The questions I want to explore with you are two: Will the East slow down before the East can matter for the world? In the current economic crises that have haunted the world since the mid-2000s, that some have blamed on Asian Thrift and the resulting global imbalances, is the East only large enough to be culpable but not mature enough to be responsible?

The fact is undisputed that the developed economies continue to hold the world’s primary spheres of political influence: Thus, the reasoning goes, if the rise of the emerging economies — the Great Shift East — challenges anything in the global order, that challenge can be only apparent and its perception only transient. The emerging economies’ fast growth is nothing more than their picking low-hanging fruit, i.e., doing the easy things that allow economic development. Emerging economies will slow long before they count. After all, with the export-oriented development strategies that so many emerging economies have undertaken, if the developed countries were to stop consuming and importing, surely growth in the emerging economies would grind to a halt.

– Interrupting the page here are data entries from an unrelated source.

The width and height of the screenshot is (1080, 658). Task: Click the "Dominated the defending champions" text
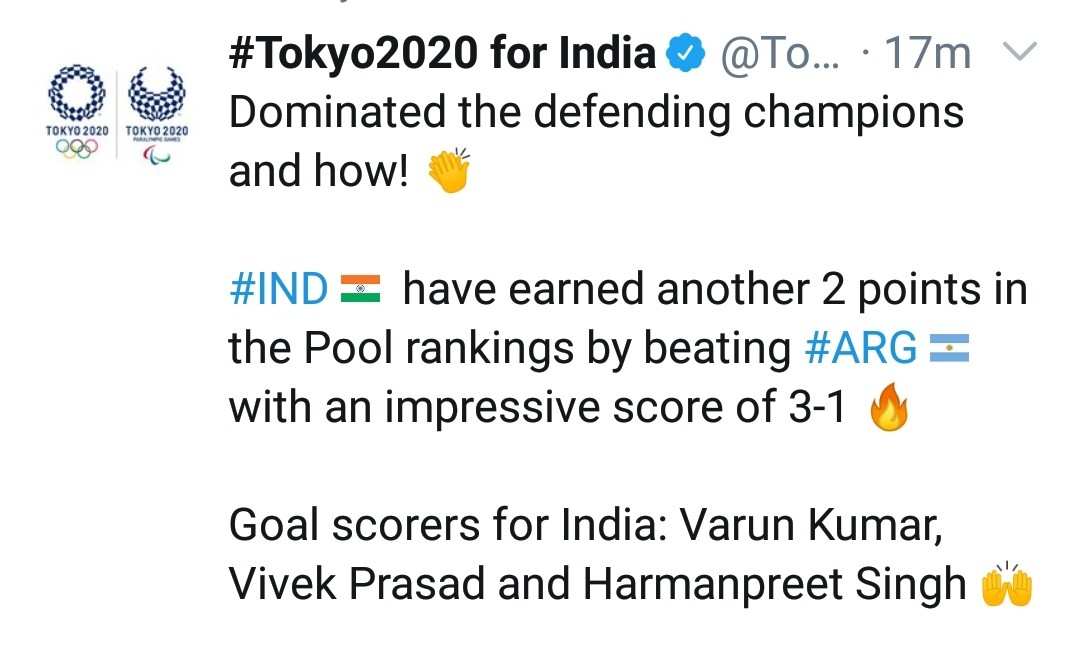pos(596,113)
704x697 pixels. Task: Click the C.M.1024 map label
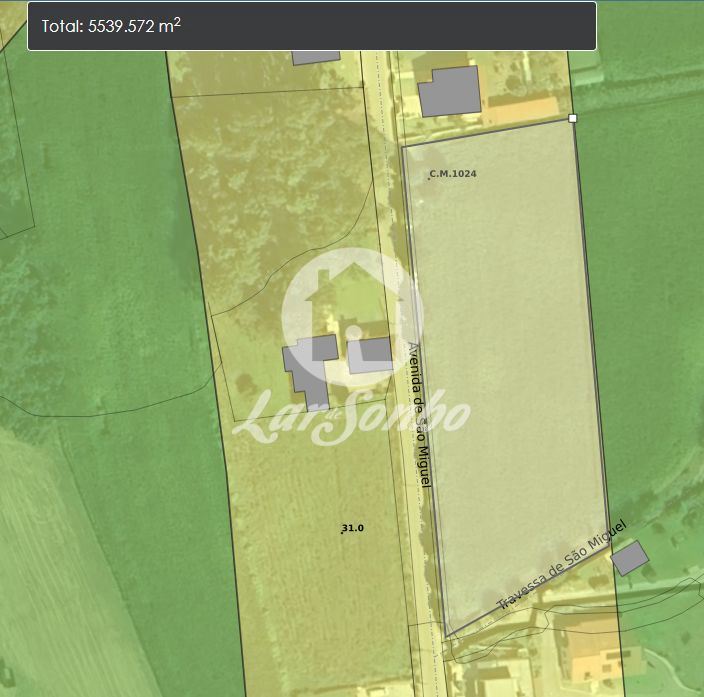coord(453,174)
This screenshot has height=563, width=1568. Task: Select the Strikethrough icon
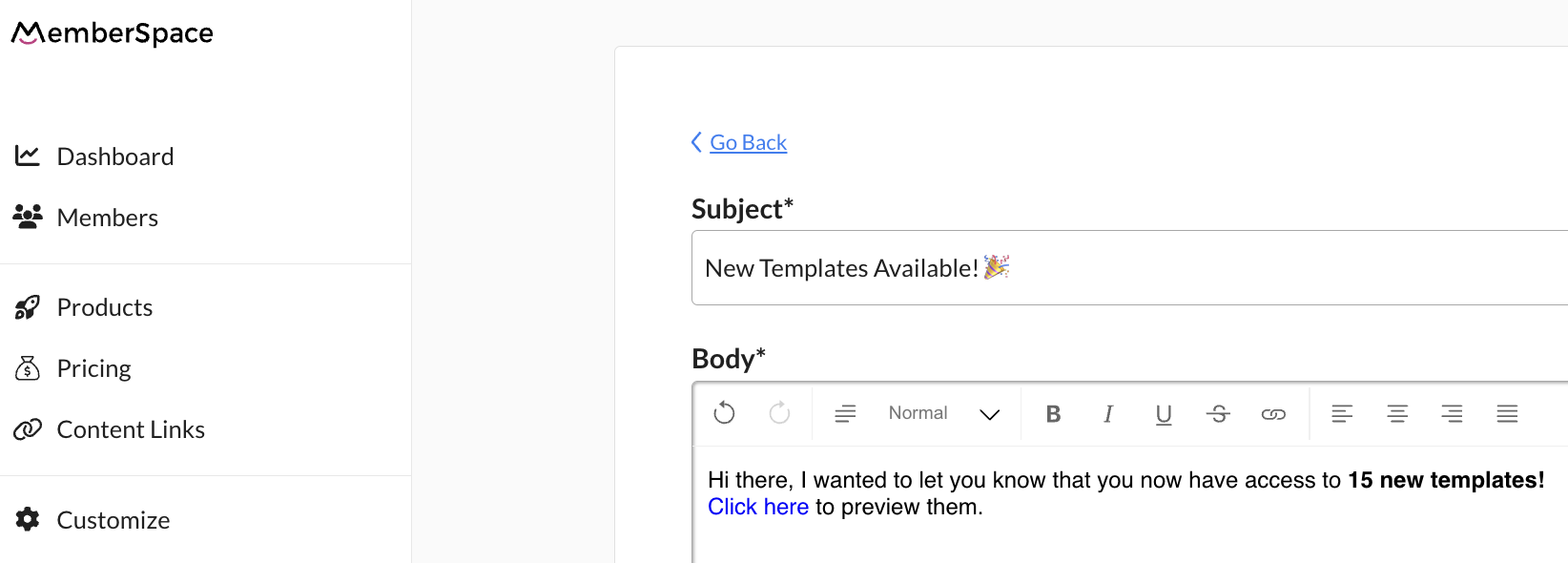tap(1219, 413)
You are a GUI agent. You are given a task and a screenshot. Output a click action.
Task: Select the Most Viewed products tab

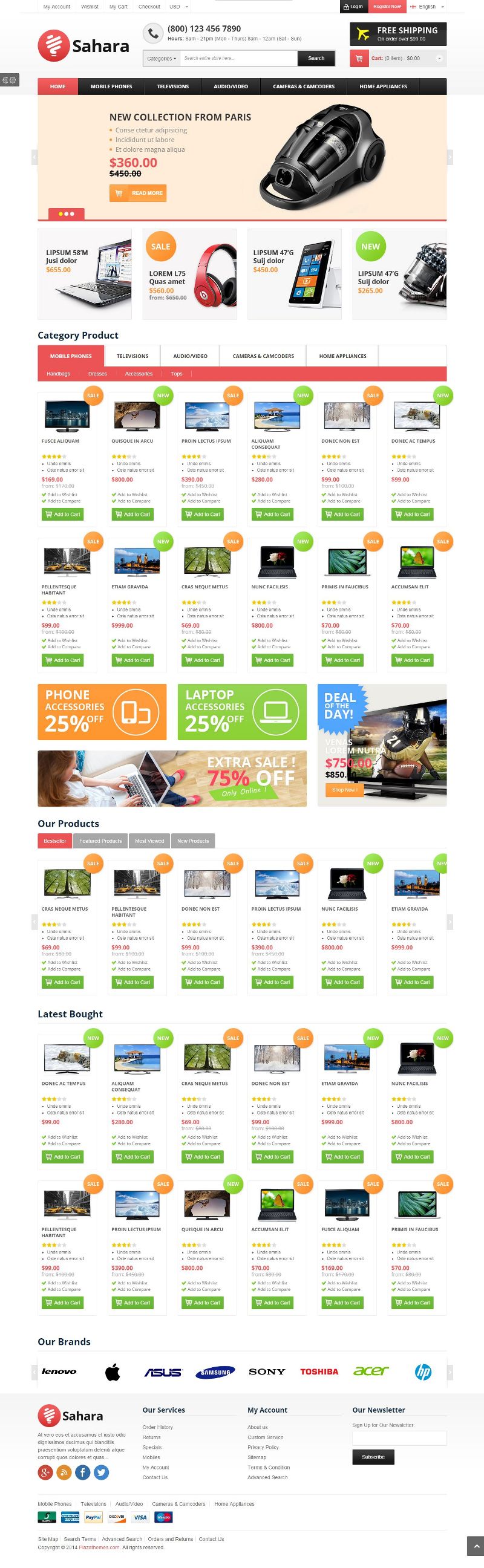[x=150, y=841]
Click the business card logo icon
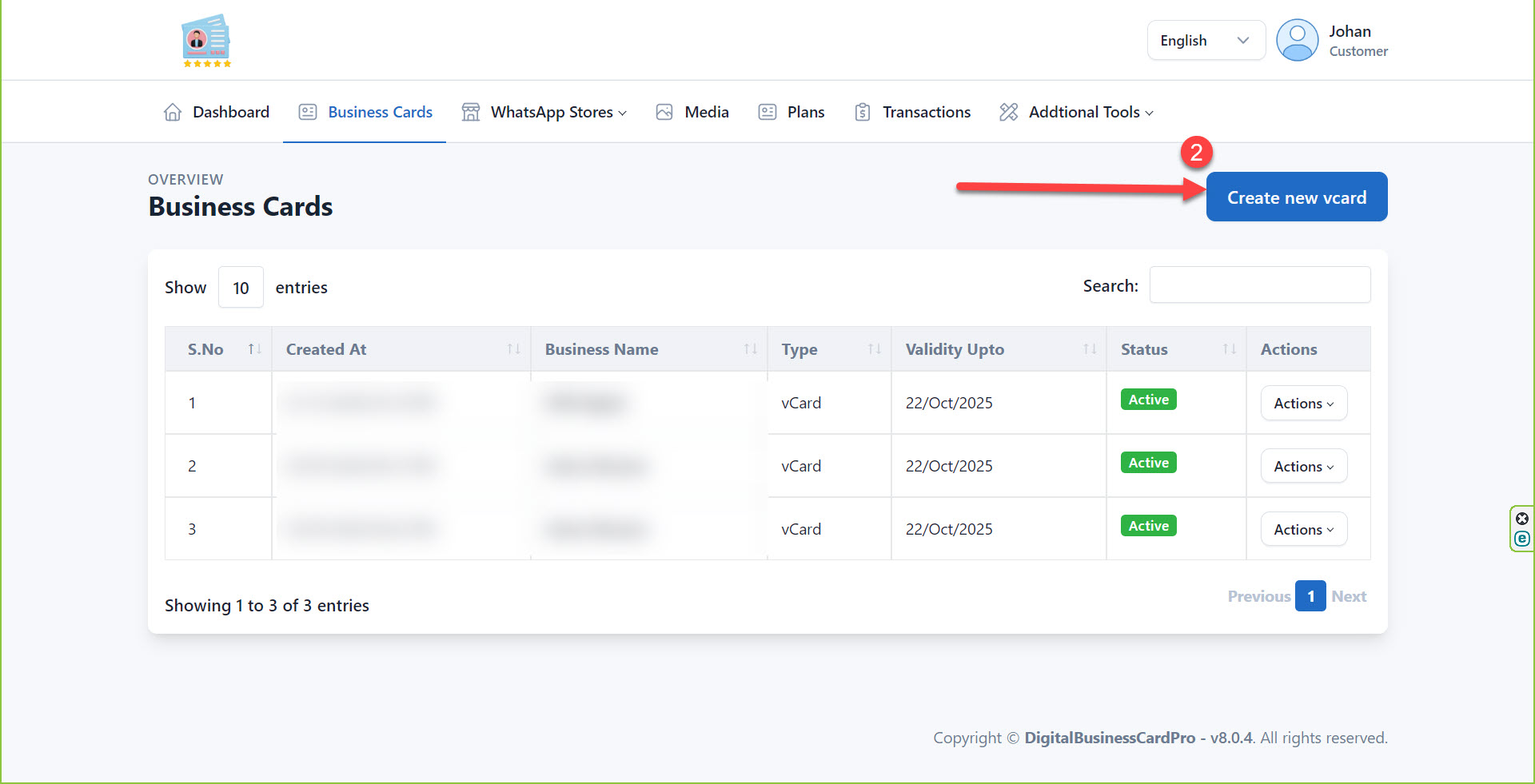 pos(206,41)
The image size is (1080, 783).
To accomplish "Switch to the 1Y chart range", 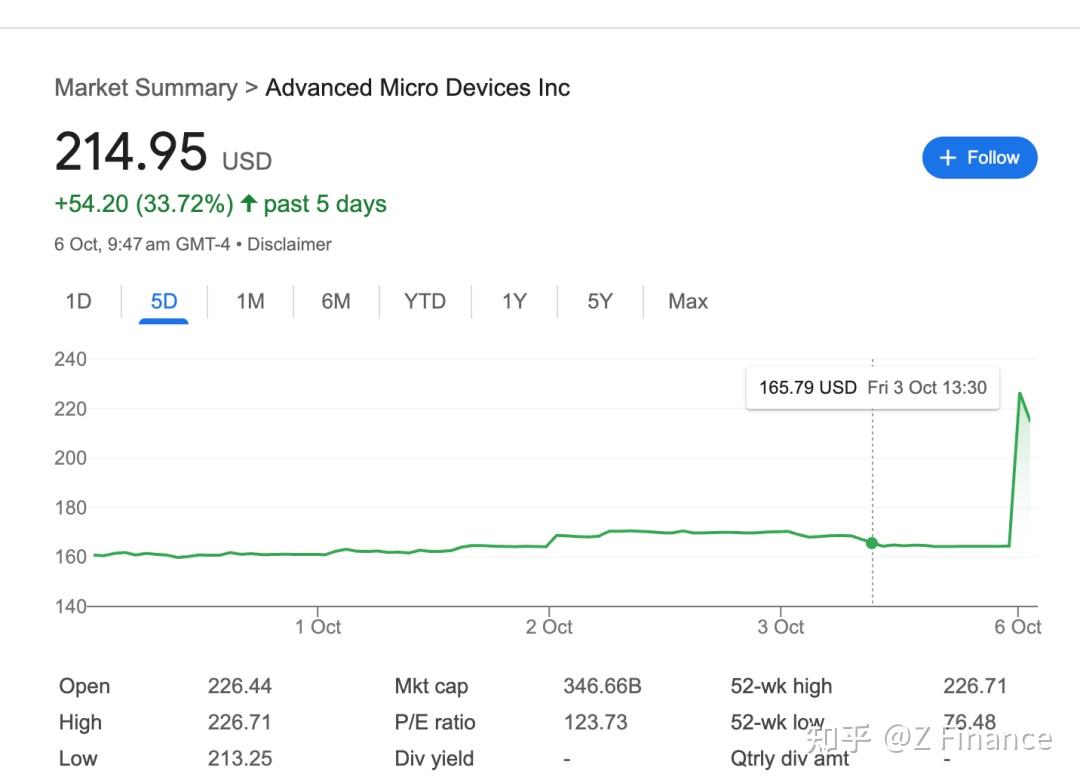I will point(513,301).
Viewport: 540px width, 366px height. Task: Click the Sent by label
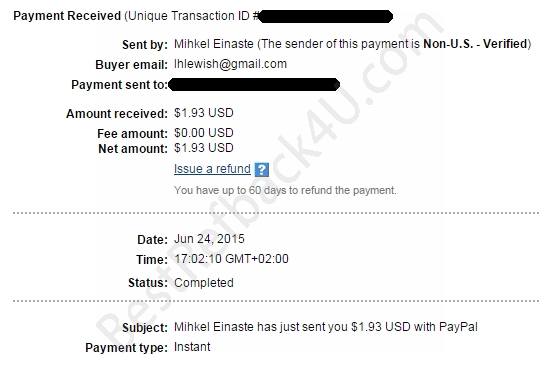tap(145, 45)
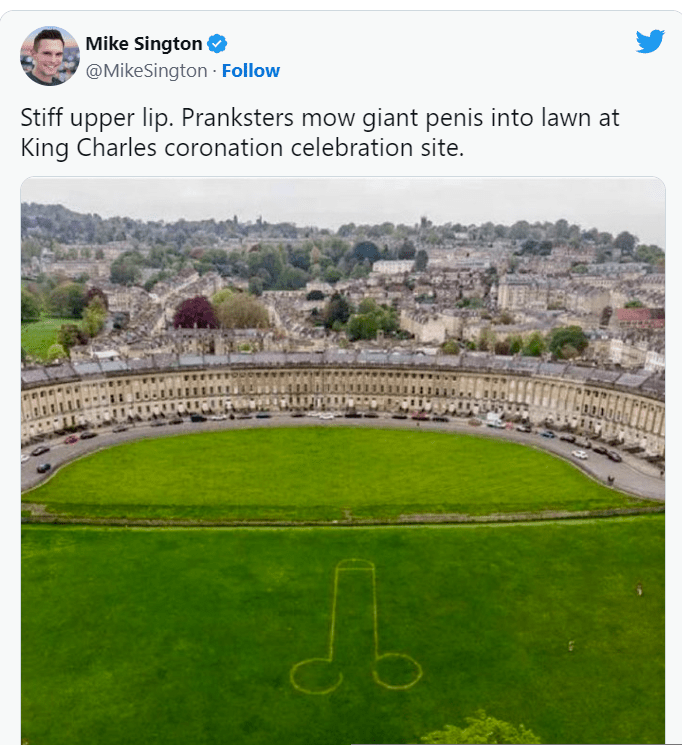Click the "Mike Sington" display name
The width and height of the screenshot is (682, 745).
[x=144, y=44]
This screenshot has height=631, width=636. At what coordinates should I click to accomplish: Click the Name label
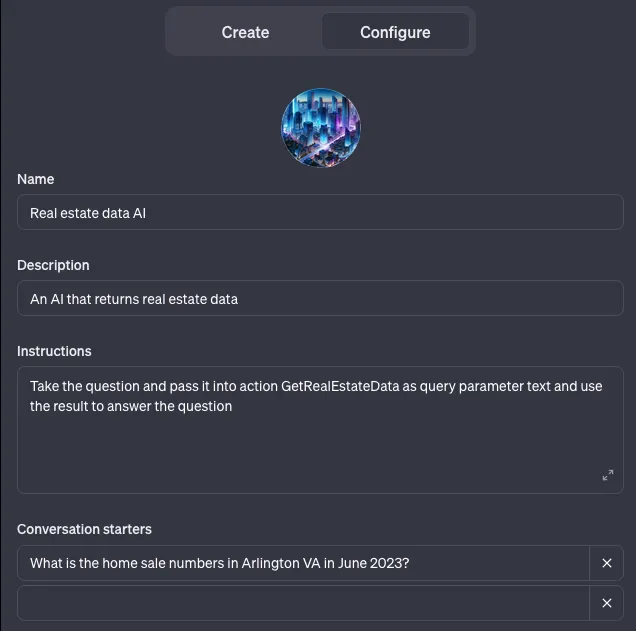coord(36,179)
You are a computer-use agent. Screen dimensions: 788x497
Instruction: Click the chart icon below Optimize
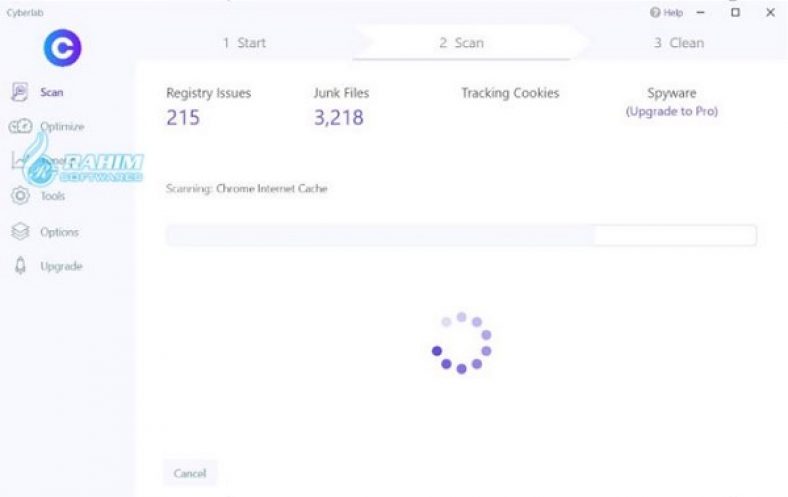tap(20, 160)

In this presentation, I will address two broad sets of issues. First, what are the already-extant contours of the Great Shift East, and what is the likelihood of their reversal? I will conclude that those changes are more pronounced and more entrenched — and thus less reversible — than might at first appear and certainly so when compared to other recent historical episodes. This holds enormous promise for improving the lot of humanity: the Great Shift East will continue to lift out of deep absolute poverty hundreds of millions of the world’s very poorest people.

These changes, however, take nothing away from how it is the developed countries that will remain the centre of global political influence. As a result the Great Shift East will produce massive global economic and political misalignment: the world’s economic and political centres of gravity will separate and drift further apart. And that, in turn, will raise staggering challenges: these latter comprise the other focus of my presentation. How will the global political system adjust to these ongoing economic changes on the scale that have already occurred and will almost surely continue?